DATA SHOWN:

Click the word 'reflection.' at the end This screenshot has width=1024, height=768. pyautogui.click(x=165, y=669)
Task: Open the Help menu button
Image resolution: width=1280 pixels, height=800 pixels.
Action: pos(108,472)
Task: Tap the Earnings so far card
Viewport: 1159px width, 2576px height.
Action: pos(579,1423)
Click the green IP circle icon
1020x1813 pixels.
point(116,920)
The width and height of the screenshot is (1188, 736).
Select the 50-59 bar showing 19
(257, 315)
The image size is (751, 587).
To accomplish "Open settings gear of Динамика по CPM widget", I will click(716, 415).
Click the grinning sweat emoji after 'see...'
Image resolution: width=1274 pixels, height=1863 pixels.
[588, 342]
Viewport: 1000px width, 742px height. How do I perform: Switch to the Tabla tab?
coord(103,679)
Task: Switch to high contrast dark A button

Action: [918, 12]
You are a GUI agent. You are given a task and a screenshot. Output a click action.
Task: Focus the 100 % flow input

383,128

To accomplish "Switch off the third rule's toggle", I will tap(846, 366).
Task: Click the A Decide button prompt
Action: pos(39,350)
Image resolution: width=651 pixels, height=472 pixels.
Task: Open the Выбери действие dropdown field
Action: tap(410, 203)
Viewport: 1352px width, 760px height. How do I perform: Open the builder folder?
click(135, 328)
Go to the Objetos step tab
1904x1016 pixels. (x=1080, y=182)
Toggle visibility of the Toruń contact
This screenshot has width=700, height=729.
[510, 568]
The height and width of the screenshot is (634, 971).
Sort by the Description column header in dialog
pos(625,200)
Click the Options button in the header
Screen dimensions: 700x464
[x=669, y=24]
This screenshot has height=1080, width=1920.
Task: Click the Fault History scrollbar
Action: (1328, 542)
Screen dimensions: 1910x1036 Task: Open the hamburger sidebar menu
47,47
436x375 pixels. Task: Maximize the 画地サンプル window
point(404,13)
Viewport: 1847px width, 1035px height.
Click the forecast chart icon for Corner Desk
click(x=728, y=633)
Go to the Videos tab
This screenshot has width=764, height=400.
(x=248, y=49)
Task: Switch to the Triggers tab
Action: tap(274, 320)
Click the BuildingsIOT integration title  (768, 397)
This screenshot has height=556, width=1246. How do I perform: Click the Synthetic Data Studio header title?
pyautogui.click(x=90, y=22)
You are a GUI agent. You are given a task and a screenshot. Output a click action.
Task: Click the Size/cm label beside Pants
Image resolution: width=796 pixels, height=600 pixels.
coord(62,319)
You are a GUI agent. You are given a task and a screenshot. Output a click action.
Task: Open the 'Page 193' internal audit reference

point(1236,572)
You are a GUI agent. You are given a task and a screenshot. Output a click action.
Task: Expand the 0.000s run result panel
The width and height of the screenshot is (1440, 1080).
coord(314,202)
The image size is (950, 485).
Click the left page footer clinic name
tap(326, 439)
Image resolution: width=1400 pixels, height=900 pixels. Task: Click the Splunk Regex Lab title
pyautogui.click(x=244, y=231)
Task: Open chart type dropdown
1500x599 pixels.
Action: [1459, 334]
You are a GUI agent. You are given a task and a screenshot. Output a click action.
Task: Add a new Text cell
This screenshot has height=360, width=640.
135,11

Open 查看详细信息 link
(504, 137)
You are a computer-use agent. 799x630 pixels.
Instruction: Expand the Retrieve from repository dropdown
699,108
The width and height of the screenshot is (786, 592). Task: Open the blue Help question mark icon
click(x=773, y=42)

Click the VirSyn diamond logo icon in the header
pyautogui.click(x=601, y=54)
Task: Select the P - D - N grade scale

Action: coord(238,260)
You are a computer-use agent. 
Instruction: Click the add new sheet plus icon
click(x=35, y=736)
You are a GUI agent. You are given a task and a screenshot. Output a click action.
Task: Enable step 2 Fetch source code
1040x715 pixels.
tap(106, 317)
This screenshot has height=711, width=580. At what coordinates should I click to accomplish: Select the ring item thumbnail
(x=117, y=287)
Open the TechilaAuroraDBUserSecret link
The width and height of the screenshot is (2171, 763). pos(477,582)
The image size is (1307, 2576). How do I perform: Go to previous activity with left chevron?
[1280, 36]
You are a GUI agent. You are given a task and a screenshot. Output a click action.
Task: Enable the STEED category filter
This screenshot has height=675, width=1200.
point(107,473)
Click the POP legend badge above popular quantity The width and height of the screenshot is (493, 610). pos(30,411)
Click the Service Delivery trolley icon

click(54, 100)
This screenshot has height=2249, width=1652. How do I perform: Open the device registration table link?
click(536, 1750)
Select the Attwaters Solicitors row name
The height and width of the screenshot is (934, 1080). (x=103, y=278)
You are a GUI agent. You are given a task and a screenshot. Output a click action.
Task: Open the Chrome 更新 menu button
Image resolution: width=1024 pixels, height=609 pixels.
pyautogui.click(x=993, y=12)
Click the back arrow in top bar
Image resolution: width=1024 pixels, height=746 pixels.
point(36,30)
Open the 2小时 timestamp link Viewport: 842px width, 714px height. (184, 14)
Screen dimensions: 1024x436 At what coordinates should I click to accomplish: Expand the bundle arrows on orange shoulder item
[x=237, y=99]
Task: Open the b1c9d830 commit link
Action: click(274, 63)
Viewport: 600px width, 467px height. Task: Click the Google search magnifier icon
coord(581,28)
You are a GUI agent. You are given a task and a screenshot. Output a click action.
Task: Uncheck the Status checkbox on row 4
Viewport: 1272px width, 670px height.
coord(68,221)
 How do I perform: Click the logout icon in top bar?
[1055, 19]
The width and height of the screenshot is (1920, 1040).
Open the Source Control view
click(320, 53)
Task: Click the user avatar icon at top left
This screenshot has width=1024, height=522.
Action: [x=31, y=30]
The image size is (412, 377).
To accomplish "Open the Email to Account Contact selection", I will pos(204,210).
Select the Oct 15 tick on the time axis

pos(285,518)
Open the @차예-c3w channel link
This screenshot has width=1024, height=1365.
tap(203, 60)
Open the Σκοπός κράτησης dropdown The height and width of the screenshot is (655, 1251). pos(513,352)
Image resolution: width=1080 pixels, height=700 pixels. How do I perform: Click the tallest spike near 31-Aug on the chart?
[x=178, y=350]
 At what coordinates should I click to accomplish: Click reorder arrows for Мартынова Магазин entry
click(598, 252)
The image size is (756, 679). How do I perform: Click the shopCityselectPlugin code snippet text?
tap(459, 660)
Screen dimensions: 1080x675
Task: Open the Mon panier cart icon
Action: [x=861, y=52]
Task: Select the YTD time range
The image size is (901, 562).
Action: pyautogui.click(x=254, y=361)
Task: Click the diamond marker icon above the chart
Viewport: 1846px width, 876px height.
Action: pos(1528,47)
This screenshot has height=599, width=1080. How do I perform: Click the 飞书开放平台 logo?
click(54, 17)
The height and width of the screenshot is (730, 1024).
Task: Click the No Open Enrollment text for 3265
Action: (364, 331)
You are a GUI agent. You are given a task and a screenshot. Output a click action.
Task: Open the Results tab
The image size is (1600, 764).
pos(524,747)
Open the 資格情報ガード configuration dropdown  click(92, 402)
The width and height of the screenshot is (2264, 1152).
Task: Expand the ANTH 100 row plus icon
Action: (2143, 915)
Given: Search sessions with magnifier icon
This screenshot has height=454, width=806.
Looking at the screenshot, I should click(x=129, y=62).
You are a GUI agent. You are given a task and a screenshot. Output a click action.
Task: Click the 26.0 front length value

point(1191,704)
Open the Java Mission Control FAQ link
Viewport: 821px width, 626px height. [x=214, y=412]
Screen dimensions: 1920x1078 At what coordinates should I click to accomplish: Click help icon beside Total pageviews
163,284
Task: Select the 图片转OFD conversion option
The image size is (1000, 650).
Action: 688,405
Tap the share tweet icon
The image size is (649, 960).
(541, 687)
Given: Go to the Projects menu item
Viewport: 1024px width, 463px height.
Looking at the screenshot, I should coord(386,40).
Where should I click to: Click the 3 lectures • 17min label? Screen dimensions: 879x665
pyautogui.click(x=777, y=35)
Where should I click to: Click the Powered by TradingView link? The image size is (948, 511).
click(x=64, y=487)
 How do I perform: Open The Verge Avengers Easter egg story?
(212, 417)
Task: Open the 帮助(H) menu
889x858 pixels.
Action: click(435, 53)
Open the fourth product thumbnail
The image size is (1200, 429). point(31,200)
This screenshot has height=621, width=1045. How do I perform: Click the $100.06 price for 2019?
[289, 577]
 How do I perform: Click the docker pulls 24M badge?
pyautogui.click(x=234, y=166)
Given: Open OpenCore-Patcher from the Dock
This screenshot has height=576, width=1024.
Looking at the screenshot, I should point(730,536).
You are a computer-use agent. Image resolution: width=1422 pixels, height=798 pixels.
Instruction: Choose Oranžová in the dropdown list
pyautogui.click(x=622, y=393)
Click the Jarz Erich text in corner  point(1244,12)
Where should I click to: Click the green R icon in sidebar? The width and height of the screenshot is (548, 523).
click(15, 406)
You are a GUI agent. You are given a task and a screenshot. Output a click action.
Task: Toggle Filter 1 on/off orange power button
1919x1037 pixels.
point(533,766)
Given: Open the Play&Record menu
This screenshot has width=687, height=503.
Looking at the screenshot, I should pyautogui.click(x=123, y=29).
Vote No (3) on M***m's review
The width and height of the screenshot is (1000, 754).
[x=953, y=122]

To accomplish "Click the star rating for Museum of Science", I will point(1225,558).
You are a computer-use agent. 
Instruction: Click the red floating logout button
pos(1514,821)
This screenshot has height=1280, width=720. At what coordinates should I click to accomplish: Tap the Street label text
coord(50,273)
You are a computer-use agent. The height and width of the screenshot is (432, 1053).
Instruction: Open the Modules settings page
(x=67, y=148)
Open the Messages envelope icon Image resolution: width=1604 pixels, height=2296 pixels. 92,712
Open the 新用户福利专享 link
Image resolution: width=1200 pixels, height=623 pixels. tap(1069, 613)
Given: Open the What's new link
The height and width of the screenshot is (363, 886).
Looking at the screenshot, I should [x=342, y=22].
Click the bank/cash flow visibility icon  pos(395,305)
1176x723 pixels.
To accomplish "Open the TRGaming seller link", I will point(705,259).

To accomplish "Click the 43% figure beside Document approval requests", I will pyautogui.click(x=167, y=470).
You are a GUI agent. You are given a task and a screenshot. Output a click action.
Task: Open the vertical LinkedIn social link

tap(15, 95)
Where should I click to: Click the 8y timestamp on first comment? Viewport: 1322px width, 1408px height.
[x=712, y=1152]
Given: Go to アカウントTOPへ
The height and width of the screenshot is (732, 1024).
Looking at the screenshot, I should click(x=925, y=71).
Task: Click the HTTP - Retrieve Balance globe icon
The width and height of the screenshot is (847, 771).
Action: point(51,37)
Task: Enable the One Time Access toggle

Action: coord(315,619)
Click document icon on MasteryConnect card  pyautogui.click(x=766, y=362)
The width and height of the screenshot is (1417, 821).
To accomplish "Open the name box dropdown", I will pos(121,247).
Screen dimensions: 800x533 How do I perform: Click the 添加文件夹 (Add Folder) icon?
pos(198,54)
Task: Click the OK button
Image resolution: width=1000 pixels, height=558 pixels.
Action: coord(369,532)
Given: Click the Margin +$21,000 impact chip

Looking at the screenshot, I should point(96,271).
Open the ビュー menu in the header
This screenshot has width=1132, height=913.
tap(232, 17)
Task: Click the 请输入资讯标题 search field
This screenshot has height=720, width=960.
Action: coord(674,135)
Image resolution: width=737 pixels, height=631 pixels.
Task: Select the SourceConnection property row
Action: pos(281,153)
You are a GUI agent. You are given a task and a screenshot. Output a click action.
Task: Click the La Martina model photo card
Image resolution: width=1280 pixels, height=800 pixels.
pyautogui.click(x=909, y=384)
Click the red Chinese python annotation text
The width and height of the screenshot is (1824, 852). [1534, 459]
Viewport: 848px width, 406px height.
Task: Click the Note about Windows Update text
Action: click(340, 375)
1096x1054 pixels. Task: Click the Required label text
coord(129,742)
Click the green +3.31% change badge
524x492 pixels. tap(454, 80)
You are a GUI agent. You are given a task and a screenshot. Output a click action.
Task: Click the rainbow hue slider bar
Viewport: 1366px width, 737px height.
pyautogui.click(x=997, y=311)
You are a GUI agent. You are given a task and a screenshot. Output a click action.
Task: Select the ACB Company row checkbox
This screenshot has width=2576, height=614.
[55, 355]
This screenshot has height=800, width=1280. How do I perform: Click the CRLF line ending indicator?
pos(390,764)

TASK BRIEF: In the listing above, each line with the word "visibility" is to be copied out.

ANSWER FOR THIS EXERCISE:
Toggle visibility of the Toruń contact
Click the bank/cash flow visibility icon  pos(395,305)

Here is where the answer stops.